If you want a little more stability but still rolling release, do Debian Testing. Packages are only really delayed by 2-10 days (except during release windows where they do branching). The only criteria for something getting into Testing is that it passes all tests while in Sid for multiple or all supported platforms.

But overall, Sid is fairly rock solid. If anything I think Rhino Linux should have taken Debian Sid or Testing as a source, adding all the niceties/desktop/sane defaults of Ubuntu that they like. and released that.

2 comments

I've been running sid aka unstable for years now with very little to no breakage (well, the recent transition to pipewire was a bit fun but seems to have settled now and was never critically broken)

I tried using testing first but did experience more breakage there for some reason. I wonder if that was just bad timing, but like I said, "unstable" has been rock solid for me so I've never looked back.
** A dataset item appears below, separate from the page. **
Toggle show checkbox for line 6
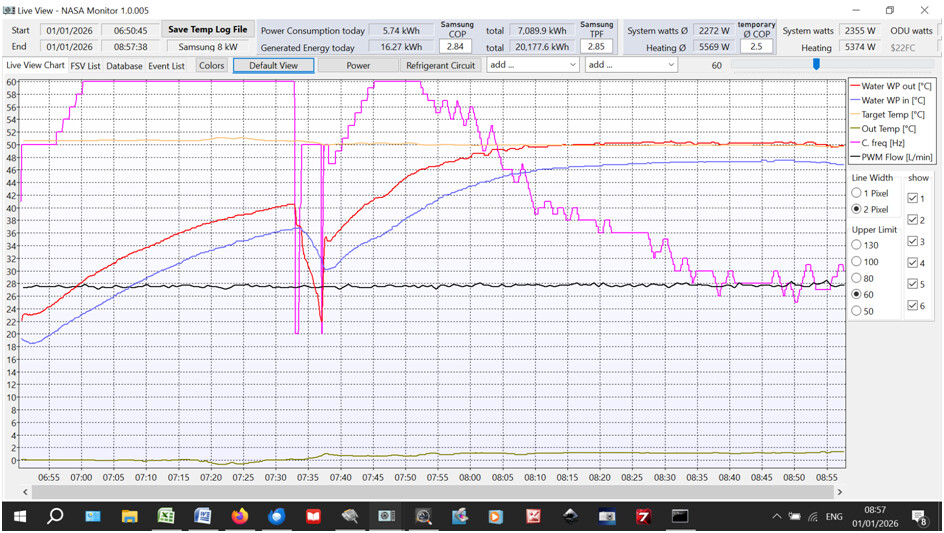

The next version of Vanilla OS[1] will offer immutable point releases based off of Debian Sid with some extra tools like an integrated distrobox and "sane defaults" without foregoing choices, moving away from Ubuntu after the latter announced ending support for Flatpaks in favor of pushing snaps.

[1] https://vanillaos.org/

Yes, I'm eagerly following VanillaOS. I am excited for some of their tools and design.

But it would be also nice to have a standard mutable variant too.